**TASK OBJECTIVE**
Put each line of the data below into a JSON list of strings, one string per line, skipping blank lines. Leave the pictures out.

— Start —

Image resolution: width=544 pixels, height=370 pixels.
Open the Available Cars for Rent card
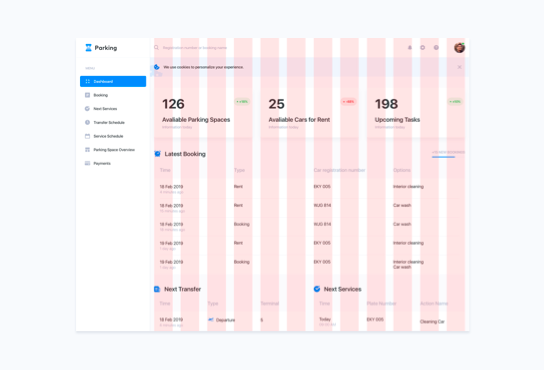pos(309,113)
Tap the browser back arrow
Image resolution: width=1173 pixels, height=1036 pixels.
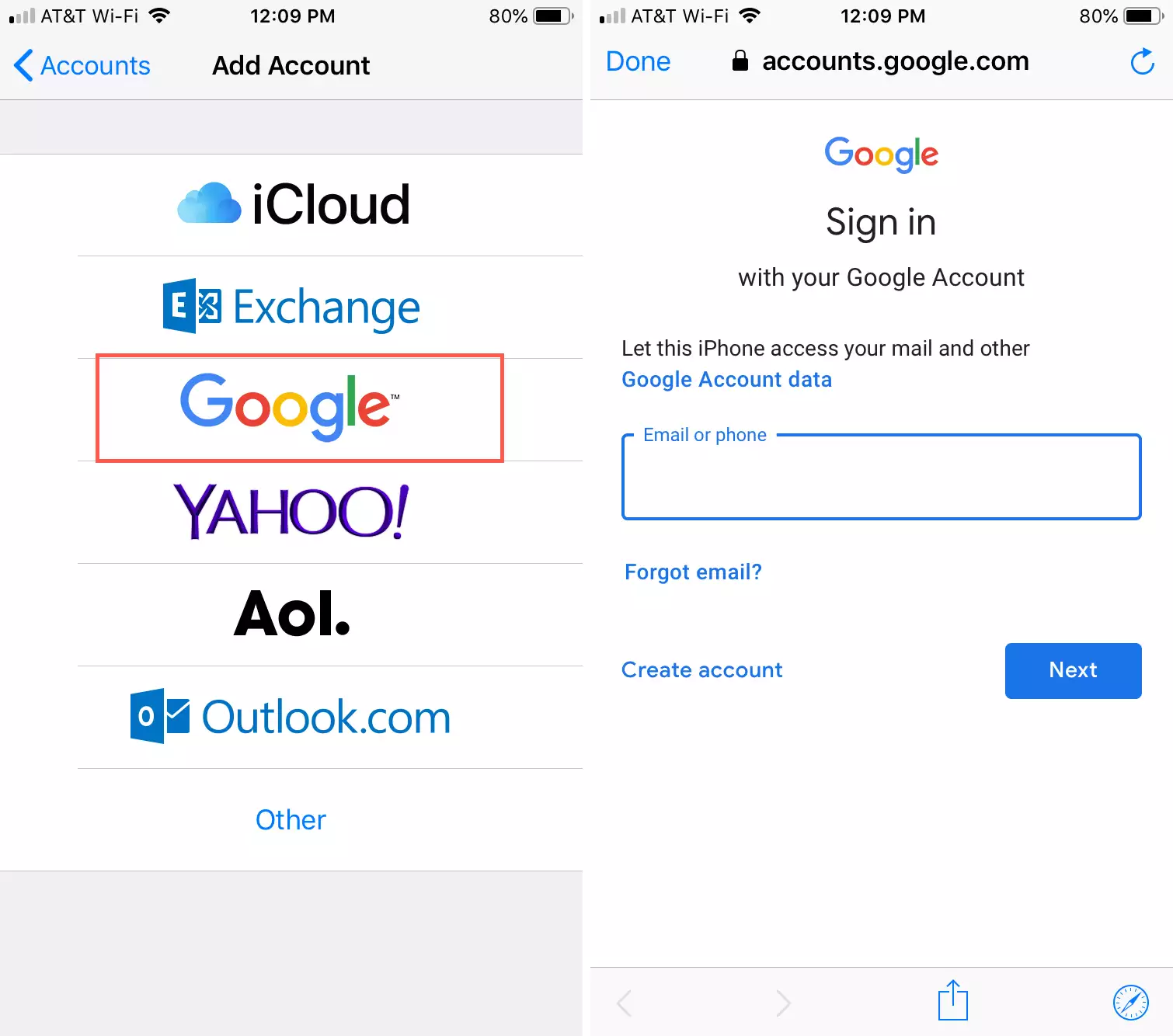pos(624,1003)
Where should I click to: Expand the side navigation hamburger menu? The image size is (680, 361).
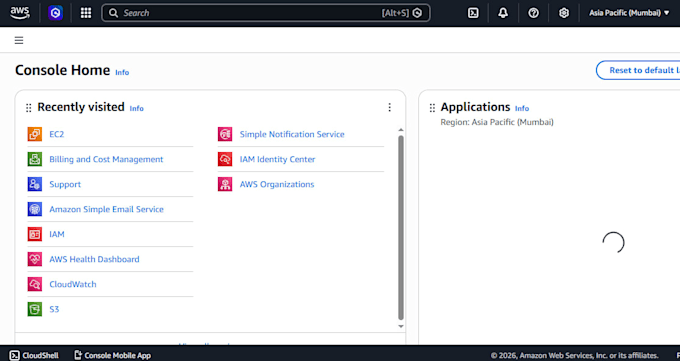point(19,40)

— End —

**RESULT**
[
  "Image resolution: width=544 pixels, height=370 pixels.",
  "Open the Available Cars for Rent card",
  "pos(309,113)",
  "Tap the browser back arrow",
  "Image resolution: width=1173 pixels, height=1036 pixels.",
  "pos(624,1003)",
  "Where should I click to: Expand the side navigation hamburger menu? The image size is (680, 361).",
  "point(19,40)"
]